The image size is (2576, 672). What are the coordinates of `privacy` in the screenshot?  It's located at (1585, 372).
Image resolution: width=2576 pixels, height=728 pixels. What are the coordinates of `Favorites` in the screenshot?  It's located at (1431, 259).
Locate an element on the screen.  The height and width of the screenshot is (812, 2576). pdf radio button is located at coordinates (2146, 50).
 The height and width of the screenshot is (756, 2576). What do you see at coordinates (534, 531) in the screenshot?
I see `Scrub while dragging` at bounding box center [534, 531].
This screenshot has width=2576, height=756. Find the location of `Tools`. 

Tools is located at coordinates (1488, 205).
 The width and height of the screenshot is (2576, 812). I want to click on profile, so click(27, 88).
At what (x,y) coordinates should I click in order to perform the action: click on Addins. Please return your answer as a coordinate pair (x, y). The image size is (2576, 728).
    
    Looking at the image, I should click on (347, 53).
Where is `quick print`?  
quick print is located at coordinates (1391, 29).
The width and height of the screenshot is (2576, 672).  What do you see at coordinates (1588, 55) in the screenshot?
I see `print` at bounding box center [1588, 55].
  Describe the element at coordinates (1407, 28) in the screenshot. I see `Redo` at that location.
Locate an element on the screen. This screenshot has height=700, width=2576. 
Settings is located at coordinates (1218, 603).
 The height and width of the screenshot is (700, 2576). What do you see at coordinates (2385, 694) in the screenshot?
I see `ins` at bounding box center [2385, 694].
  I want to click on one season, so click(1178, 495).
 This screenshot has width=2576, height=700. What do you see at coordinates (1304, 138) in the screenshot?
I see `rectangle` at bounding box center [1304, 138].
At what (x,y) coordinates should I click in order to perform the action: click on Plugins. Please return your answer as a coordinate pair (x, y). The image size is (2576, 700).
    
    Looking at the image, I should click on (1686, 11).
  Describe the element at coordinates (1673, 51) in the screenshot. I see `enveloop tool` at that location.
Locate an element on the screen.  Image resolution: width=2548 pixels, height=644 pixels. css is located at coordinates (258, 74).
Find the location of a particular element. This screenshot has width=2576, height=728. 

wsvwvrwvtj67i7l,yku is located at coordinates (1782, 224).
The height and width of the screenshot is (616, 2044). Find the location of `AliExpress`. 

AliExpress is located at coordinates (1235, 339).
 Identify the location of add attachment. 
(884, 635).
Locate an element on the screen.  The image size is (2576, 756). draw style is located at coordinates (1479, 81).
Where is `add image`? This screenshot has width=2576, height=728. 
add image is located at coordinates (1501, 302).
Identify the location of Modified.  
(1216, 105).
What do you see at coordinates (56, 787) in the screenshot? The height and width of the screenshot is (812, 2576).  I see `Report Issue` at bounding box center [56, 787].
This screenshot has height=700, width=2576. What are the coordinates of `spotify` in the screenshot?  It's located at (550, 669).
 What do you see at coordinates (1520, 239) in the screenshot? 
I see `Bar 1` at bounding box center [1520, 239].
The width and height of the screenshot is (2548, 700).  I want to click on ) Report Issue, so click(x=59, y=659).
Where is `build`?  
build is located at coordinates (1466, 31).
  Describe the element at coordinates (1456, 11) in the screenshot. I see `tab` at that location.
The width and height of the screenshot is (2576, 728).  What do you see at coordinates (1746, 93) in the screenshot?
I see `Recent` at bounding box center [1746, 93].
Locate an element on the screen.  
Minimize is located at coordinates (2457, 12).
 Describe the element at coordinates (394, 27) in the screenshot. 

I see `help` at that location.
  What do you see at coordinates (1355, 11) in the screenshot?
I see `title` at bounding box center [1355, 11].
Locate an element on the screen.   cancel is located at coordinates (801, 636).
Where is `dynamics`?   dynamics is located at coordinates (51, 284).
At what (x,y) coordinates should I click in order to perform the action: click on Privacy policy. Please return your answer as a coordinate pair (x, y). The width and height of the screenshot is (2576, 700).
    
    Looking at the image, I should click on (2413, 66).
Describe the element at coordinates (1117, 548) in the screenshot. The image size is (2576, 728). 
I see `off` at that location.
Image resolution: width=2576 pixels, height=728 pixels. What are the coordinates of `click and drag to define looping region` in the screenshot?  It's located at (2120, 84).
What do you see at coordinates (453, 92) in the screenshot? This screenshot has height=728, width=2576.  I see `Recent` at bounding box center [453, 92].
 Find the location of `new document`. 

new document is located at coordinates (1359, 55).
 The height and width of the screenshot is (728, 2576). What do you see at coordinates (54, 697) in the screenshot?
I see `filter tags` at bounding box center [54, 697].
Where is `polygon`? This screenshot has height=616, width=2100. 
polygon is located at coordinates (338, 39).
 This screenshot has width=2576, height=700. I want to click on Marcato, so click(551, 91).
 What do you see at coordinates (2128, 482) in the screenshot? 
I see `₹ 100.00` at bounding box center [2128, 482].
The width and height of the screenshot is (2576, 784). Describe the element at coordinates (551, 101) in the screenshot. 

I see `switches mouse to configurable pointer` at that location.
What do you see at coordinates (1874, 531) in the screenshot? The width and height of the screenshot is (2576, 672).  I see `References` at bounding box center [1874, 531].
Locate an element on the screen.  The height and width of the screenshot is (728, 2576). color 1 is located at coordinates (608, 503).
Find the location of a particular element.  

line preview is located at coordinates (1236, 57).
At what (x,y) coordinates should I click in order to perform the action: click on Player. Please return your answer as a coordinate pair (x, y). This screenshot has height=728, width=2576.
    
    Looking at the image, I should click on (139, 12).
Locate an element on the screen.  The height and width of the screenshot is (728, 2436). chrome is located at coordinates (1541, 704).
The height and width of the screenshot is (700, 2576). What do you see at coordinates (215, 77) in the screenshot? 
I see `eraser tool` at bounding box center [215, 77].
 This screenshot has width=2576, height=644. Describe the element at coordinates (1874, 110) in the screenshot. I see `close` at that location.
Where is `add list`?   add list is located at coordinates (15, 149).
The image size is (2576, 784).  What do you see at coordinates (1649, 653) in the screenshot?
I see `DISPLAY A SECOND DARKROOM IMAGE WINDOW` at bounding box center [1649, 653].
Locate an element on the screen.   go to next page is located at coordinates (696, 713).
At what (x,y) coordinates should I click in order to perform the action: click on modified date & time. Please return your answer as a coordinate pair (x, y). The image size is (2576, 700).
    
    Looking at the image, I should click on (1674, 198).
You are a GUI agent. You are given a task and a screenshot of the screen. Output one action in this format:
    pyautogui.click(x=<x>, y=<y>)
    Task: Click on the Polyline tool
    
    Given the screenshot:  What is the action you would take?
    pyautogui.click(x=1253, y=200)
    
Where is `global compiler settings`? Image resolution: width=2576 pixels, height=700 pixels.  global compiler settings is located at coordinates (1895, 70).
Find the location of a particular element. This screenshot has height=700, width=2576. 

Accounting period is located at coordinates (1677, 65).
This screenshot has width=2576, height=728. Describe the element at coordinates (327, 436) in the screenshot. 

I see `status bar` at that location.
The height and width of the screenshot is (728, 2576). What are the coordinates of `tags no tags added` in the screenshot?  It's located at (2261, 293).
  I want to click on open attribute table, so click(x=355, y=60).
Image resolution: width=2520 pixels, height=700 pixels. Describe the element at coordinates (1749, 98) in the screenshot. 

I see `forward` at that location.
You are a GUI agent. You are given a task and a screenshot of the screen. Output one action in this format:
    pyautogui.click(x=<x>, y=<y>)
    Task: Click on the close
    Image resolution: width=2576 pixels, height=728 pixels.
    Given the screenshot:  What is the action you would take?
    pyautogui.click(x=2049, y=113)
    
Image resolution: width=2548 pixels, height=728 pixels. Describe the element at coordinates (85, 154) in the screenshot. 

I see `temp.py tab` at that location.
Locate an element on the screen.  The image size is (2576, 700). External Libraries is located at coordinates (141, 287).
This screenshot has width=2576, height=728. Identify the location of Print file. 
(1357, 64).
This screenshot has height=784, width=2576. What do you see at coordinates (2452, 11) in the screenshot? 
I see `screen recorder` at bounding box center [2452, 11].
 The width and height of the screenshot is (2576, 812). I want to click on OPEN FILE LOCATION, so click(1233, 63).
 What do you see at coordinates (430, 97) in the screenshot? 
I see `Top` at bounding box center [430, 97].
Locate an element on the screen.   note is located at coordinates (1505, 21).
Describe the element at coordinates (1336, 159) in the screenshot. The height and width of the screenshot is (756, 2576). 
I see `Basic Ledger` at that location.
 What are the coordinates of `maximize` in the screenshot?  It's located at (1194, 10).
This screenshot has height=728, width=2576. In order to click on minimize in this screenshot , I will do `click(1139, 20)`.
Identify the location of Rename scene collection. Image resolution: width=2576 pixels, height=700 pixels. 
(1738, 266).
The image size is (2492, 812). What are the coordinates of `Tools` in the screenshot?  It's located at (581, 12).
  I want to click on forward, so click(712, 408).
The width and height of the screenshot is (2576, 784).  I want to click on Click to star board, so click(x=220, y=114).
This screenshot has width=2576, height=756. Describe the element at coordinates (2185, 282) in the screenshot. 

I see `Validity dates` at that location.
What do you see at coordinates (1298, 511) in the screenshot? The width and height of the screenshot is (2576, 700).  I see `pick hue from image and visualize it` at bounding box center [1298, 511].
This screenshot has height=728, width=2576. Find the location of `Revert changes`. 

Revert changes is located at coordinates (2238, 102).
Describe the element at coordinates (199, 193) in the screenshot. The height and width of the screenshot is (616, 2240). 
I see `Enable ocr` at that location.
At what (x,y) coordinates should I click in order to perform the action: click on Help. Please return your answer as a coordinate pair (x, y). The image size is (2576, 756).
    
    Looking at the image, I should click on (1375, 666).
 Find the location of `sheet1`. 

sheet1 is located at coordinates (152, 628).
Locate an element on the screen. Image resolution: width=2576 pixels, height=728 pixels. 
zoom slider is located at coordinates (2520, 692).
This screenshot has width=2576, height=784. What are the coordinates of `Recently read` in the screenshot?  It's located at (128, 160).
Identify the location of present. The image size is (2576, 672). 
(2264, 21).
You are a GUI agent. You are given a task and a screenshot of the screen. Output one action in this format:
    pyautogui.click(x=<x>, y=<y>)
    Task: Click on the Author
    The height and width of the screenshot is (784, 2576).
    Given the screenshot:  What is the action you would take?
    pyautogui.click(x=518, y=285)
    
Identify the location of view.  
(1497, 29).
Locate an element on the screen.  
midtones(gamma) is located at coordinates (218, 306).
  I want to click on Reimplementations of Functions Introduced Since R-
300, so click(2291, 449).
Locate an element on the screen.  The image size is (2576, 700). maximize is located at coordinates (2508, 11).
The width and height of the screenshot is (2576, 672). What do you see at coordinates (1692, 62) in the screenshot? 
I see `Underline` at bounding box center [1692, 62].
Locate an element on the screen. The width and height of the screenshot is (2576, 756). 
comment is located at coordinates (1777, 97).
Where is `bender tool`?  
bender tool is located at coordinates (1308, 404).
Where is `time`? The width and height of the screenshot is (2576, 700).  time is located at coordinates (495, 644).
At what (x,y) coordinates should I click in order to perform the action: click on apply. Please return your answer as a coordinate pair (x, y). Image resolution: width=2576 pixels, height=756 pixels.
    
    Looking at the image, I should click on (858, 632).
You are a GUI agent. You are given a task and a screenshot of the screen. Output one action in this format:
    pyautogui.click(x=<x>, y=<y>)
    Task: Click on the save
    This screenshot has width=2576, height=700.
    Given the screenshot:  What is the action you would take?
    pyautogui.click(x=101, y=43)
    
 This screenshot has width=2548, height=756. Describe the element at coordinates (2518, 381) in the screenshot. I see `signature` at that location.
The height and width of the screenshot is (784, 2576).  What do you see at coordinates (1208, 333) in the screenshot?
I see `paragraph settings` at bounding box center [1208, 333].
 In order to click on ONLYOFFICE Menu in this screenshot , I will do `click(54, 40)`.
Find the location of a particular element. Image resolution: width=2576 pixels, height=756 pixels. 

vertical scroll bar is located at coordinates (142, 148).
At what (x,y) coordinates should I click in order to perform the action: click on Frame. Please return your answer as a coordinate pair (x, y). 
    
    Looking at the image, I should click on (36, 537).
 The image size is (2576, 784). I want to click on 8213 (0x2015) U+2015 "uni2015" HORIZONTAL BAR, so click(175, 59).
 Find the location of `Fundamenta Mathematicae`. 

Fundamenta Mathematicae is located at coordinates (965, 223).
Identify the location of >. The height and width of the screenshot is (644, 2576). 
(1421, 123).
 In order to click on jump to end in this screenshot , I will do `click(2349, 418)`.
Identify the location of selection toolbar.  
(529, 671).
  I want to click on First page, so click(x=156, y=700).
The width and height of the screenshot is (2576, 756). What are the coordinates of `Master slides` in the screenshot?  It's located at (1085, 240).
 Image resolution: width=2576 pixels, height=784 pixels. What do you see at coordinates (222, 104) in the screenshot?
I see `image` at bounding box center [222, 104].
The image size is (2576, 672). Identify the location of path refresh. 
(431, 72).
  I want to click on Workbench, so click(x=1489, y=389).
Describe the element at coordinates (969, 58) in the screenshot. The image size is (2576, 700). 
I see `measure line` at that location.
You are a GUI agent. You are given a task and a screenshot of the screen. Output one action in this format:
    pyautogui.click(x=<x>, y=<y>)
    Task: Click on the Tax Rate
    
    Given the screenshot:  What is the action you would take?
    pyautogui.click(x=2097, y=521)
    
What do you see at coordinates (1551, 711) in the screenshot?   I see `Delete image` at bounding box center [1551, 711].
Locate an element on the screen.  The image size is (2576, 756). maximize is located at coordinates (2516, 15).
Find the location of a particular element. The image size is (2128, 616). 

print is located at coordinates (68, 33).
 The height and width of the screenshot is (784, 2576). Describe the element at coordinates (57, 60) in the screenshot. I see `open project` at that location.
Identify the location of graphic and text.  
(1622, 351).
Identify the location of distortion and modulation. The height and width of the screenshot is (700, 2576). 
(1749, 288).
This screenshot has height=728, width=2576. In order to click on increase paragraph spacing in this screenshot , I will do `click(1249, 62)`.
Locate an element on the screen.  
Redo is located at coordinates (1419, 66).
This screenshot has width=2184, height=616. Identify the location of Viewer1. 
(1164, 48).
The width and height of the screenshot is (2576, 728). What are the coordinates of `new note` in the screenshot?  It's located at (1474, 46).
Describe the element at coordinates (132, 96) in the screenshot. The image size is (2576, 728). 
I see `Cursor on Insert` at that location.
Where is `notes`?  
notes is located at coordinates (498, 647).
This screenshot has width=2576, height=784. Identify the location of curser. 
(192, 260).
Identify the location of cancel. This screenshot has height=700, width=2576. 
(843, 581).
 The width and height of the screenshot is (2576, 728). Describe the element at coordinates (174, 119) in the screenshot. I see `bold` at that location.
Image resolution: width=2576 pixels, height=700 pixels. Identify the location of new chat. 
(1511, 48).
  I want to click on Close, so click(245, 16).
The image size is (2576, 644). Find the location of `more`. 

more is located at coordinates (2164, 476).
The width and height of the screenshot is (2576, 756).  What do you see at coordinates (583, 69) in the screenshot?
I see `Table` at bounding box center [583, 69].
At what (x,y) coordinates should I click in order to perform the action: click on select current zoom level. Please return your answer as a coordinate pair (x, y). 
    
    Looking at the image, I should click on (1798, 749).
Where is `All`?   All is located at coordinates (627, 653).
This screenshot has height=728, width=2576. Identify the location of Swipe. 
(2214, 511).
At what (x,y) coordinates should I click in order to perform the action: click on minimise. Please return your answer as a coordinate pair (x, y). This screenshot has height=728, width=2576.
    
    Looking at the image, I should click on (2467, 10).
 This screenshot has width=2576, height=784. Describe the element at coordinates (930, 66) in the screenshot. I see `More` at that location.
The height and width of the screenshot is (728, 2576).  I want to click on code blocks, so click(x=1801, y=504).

» **PROBLEM DETAILS**: Rewrite the entries from the line with "at (1431, 259)." to the line with "Describe the element at coordinates (1407, 28)", replacing "pixels" with "px" and changing nothing else.

» **ANSWER TO THIS TASK**:
Image resolution: width=2576 px, height=728 px. What are the coordinates of `Favorites` in the screenshot?  It's located at (1431, 259).
Locate an element on the screen.  The height and width of the screenshot is (812, 2576). pdf radio button is located at coordinates (2146, 50).
 The height and width of the screenshot is (756, 2576). What do you see at coordinates (534, 531) in the screenshot?
I see `Scrub while dragging` at bounding box center [534, 531].
This screenshot has width=2576, height=756. Find the location of `Tools`. 

Tools is located at coordinates (1488, 205).
 The width and height of the screenshot is (2576, 812). I want to click on profile, so click(27, 88).
At what (x,y) coordinates should I click in order to perform the action: click on Addins. Please return your answer as a coordinate pair (x, y). The image size is (2576, 728).
    
    Looking at the image, I should click on (347, 53).
Where is `quick print`?  
quick print is located at coordinates (1391, 29).
The width and height of the screenshot is (2576, 672).  What do you see at coordinates (1588, 55) in the screenshot?
I see `print` at bounding box center [1588, 55].
  Describe the element at coordinates (1407, 28) in the screenshot. I see `Redo` at that location.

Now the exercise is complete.